OER 101: Theory and Practice

This presentation includes a significant amount of new thinking, so I share it here.

First, this presentation presents a strengthened and clarified definition of OER that includes (1) free, (2) 4Rs permissions, and (3) technology and media choices that do not interfere with users exercising 4R permissions. This is the “theory” in the title.

Second, the presentation recognizes that in “practice” people play extremely fast and loose with the term “open.” For many people, open means nothing more than Linkable and Free. That is, (1) if you can link to it, and (2) you don’t have to pay to access it, then many people will call it open.

Third, the presentation compares the LAF (Linkable and Free) way of thinking about OER with window shopping. This metaphor seems important to me as it highlights the fact that the LAF model implies a “look, but don’t touch” or “hands-off” way of thinking about educational resources.

Fourth, the presentation points out that there are a number of concrete, practical benefits that come from adopting the theoretical definition of open instead of playing fast and loose. For example, if you can’t make and distribute your own copies of educational materials, you’re always at the mercy of vendor or provider’s whims. If they decide to take materials down / forget to renew their domain name / let the credit card on record with their hosting provider expire / etc., you have no access to the resource you were counting on. So one set of concrete benefits has to do with local control and empowerment. As another example, if you can’t make revisions to educational materials when necessary , you’re limited in your ability to get better at what you do over time. So another example has to do with continuous quality improvement. Etc.

Fifth, the presentation recognizes that the theoretical definition of open is an ideal. As an ideal, it is something that many continuously strive for but few ever achieve. For a variety of (often good) reasons, each individual or project approximates the ideal to varying levels.

Sixth, and very importantly, we should respect and appreciate any and all attempts at being open, regardless of where a project or individual is on their journey toward the ideal. In other words, we should be open-minded about openness.

This represents my current best thinking about openness and open educational resources.

3 thoughts on “OER 101: Theory and Practice”

  1. David, I appreciated slides 18-24. I don’t think anyone (well, not me at least) is arguing FOR licenses that would TAKE AWAY these rights.
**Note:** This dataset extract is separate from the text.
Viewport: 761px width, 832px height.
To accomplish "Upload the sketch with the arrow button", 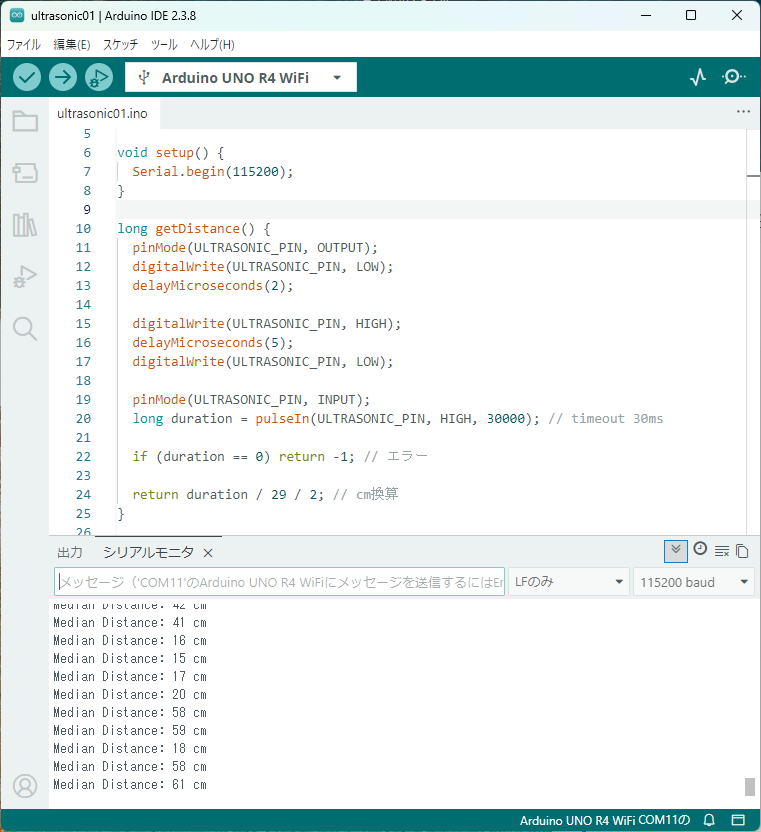I will tap(63, 77).
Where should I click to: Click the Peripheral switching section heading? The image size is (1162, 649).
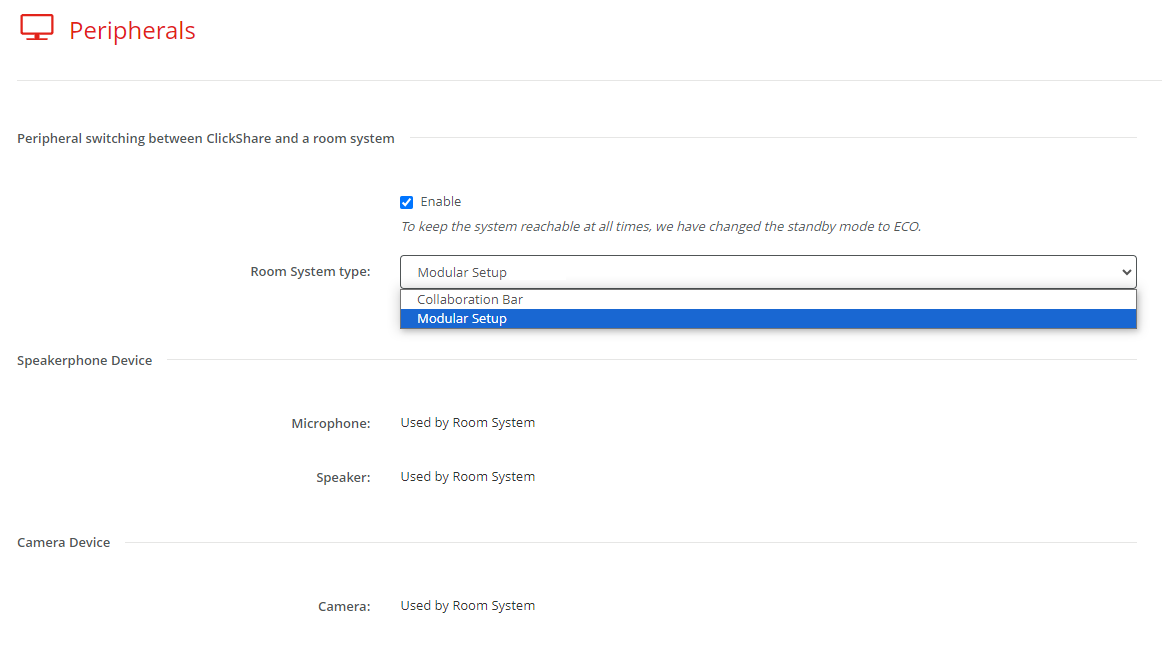(x=205, y=139)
But instead that the focus over the past 10 years so exclusively on “licenses” and on “resources” has led us, undeniably from where I am standing, to a) re-entrench a content-centric model of learning and relation of learner to teacher to institution that many are trying hard to move *away* from, not toward, and b) does not bake the how into the what, meaning we keep having, year after year, conferences on the “sustainability” of OER because it’s just viewed as a license change that then has to be compensated for and not the actual structural change it needs to be.

    But in the end, you know where I stand on your last point, brother. And I TRULY appreciate the open-hearted way in which you continue to work on this and engage with all of us. Thank you.

  2. Dear David and Scott :
    I am a true believer of ONLINE and dedicated to online eeducation for the last 15 years.
    I am an engineer not an educator. When I saw what technology can do for education I became a dedicated onliner.
    I do not comprehend how OER can be sustainable without any fee. Plus my objection to OER is quality.
    We learners, how we can decide on the quality of OER offerred courses.
    There is a big move in OER .
    I say http://www.academicearth.org model is the best one .
    Let us enlarge that concept.
    Best regards. [email protected] from Turkey

  3. Been thinking about this more and want to take you on about the value of “linking.” (But to be clear, I’m not arguing we shouldn’t have licenses that allow for remixing of content.)

    You seem to characterize linking as “window shopping” – that the linkability of a resource means it is consumed holus bolus. But I think this belies a bias as to what constitutes an “oer” – that is of a certain size and value, a “big OER” in Martin Weller’s term.

    Because for me, linking is what made the web grow. And I don’t mean just “linking as pointing” but “linkability that also leads to *including*.” img src, object embed – these are a direct result of linkability.

    As an example, take my write up of Open Ed – http://www.edtechpost.ca/free-and-learning/. Almost all of the images in this piece and the videos live “openly” (as in “linkably”) on the web, so I included them. Many have a CC license, but not all. Do I wish they all did? Sure! Did that stop me from including them? No! Might I get sued? Meh. Risk aversion was NOT my primary motivation, making art was. By any means necessary.

    We do not need to be at odds, but the reason for this post and the above is that your presentation, that tried to helpfully clear away the chaff in the OER conversation and leave it solely a question of licensing, ultimately does a disservice by downplaying to the *way* we do things, which is ultimately just as important as the *what*. My $0.02.